Give again the line that contains "Instruction: Click the Oblazioni" and every line after it to the end of the records. Keep them exactly as they are and add nothing.

### [Dataset]
- Opening Delimiter -
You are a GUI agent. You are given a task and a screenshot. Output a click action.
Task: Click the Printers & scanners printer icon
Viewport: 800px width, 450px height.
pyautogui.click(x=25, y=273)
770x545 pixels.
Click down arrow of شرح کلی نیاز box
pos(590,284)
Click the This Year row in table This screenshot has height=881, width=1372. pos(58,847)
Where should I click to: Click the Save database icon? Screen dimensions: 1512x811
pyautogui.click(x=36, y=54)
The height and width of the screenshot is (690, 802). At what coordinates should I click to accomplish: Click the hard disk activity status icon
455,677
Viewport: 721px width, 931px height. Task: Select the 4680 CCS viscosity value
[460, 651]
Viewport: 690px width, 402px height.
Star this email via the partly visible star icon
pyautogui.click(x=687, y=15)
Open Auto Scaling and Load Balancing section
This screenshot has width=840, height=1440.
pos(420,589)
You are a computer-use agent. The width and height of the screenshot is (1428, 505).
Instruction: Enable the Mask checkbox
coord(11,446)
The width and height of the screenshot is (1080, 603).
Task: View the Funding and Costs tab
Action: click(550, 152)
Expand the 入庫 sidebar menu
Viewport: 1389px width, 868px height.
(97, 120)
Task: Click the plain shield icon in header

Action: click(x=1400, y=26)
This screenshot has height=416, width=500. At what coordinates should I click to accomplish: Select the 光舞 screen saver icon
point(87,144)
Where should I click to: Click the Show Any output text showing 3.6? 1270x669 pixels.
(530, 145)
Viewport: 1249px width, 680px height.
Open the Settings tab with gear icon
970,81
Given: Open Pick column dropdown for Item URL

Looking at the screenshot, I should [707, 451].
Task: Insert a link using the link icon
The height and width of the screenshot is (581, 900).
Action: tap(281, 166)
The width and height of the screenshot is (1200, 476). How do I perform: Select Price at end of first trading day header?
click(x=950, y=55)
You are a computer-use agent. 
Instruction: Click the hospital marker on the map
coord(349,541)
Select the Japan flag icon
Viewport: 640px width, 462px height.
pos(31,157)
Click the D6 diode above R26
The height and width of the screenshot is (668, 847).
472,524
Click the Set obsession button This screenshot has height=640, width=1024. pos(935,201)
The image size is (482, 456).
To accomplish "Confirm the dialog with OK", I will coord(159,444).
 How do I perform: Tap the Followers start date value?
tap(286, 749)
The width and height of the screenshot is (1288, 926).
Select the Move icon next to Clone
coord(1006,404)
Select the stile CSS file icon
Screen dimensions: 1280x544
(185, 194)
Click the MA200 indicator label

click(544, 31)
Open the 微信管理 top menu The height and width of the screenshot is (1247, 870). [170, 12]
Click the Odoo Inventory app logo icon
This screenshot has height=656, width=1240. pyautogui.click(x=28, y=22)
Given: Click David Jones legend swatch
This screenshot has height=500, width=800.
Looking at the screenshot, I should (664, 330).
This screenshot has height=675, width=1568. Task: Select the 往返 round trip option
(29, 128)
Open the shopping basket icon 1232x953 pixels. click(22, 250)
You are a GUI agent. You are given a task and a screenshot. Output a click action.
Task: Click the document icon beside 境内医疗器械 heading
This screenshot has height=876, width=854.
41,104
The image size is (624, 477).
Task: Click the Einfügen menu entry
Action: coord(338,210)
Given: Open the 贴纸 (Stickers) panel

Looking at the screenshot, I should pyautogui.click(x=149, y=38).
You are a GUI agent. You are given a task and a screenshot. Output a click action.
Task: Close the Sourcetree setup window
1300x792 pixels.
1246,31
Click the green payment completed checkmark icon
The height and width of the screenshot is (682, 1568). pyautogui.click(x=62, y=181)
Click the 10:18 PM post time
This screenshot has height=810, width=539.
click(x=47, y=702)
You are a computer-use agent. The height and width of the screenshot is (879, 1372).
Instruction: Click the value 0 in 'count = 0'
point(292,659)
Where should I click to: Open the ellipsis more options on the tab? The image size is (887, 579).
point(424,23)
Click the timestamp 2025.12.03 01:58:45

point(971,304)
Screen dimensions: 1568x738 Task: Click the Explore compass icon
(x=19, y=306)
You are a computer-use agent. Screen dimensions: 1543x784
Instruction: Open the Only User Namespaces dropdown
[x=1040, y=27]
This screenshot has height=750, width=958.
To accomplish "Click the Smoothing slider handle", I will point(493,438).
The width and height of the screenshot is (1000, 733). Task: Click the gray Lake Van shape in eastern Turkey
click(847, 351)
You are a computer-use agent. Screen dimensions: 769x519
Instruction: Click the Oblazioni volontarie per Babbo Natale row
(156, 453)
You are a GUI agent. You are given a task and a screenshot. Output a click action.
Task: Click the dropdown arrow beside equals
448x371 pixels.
- Closing Delimiter -
### [Solution to this problem]
Instruction: Click the Oblazioni volontarie per Babbo Natale row
(156, 453)
You are a GUI agent. You are given a task and a screenshot. Output a click action.
Task: Click the dropdown arrow beside equals
448x371 pixels.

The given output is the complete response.